Introduction
Intra-arterial chemotherapy for cancer of the head and neck is a well-established but evolving technique for the treatment of advanced tumors in that region. It is intended for patients for whom traditional therapy has failed. As the procedure evolves, it may gain wider application. It is a method that requires a team approach. The basic members of the team are a neuroendovascular physician and an oncologist. Additional members of the team ideally include a head and neck surgeon and a radiation oncologist. Current techniques involve selective catheterizations of the branches of the ECA. Approaches in the literature include both a traditional femoral approach and a surgical approach for long-term treatment with a cut-down on the superficial temporal artery and implantation of a pump.
Indications
The procedure shall be deemed appropriate and indicated in the following situations: 1) standard therapy regimens have failed, and the intra-arterial chemotherapy is being performed as in an effort to control tumor growth; 2) intra-arterial chemotherapy is being performed as a standard part of a treatment regimen, as determined by the patient's treating physicians; and 3) the patient is enrolled in an institutional review board-approved study of intra-arterial chemotherapy as an alternative or adjunct to standard treatment of the tumor.
Threshold:
When intra-arterial chemotherapy is performed for other indications, a review should be prompted.
Efficacy
The response to treatment varies with the initial grade and type of tumor. Initial response rates have been reported to be as high as 100%. Complete response is unusual. Efficacy of the therapy should be judged in comparison with standard treatment as it evolves over time.
Safety
The historical data indicate a high rate of safety for the procedure. Complications should be categorized into three groups: those associated with angiography, with systemic toxicity, and with local toxicity.

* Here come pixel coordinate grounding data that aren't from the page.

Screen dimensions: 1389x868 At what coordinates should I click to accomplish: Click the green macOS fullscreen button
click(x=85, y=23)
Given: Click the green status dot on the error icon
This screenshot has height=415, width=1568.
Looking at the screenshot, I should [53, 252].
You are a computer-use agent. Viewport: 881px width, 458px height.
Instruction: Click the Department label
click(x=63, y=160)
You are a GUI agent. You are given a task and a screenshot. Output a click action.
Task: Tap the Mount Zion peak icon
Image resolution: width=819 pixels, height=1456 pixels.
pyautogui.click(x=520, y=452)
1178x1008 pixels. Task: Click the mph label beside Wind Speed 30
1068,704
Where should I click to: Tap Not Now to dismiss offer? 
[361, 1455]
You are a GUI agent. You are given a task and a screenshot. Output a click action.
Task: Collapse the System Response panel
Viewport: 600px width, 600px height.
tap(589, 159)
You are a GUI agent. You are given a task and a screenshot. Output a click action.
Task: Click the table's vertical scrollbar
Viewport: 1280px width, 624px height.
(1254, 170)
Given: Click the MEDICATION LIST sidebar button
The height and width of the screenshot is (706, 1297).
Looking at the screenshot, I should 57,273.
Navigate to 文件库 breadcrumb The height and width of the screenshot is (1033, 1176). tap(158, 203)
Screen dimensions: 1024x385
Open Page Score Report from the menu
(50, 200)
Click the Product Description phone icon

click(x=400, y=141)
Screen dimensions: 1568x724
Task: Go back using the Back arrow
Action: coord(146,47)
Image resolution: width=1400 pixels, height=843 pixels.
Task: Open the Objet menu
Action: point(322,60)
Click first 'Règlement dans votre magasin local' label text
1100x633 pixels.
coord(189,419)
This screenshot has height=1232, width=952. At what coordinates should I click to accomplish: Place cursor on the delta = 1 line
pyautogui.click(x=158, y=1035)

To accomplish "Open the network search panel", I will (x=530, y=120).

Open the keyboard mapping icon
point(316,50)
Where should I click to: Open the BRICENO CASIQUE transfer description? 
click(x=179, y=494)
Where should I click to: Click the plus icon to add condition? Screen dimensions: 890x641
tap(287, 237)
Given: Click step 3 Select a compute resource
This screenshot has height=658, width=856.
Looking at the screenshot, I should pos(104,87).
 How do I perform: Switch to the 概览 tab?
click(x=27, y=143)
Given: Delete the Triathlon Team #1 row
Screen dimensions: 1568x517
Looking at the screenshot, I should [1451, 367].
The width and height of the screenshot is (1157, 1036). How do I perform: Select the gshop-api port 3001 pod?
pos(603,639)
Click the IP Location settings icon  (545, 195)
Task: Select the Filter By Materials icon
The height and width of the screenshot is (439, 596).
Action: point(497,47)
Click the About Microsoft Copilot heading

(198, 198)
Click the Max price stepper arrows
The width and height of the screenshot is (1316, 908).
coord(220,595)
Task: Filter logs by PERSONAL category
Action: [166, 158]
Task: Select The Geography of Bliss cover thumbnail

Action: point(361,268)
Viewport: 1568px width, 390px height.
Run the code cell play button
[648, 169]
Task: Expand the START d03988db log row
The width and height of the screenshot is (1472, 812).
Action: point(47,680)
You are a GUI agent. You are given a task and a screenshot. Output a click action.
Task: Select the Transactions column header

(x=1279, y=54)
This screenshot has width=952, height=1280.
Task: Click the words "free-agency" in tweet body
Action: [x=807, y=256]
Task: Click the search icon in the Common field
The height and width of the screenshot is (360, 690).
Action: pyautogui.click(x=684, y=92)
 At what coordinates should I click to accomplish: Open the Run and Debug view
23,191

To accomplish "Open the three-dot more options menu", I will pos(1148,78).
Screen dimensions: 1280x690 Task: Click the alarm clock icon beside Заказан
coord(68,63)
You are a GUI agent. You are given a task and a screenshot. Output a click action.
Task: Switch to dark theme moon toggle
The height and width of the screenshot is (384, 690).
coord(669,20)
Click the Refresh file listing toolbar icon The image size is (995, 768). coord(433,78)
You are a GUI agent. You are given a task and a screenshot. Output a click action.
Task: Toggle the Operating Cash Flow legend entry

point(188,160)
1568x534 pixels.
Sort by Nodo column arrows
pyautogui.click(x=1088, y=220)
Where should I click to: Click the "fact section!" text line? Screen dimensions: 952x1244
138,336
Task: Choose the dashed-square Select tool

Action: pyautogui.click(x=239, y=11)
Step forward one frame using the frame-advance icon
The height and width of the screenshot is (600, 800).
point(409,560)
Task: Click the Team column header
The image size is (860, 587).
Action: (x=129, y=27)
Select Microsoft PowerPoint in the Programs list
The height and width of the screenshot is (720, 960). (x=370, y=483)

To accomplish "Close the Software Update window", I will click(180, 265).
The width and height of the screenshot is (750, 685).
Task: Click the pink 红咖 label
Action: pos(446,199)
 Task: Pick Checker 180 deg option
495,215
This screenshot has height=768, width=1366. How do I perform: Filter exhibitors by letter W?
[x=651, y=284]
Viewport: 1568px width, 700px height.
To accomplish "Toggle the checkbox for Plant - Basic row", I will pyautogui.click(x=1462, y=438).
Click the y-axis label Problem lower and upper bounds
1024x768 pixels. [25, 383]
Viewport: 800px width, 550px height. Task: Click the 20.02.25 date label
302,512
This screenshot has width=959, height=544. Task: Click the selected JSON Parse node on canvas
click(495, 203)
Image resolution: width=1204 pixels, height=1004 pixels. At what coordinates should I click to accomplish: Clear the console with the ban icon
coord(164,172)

Complications Associated with Angiography
The potential complications associated with and thresholds for neuroangiography are outlined elsewhere. Unique complications associated with long-term catheterization using the slow infusion method include thrombophlebitis and catheter infection. Thresholds for these latter complications are outside the scope of this document.
Systemic Toxicity
Systemic toxicity of the chemotherapy agent can be rated according to the standard criteria outlined by the Eastern Cooperative Oncology Group. Systemic toxicity should not exceed that of IV therapy with the same agent.
Local Toxicity
Local toxicity includes hemicranial alopecia, mucositis, dermatitis, skin necrosis, and peripheral and cranial nerve palsies (see table below).
Threshold:
If thresholds for complications or toxicity are exceeded, a review should be conducted.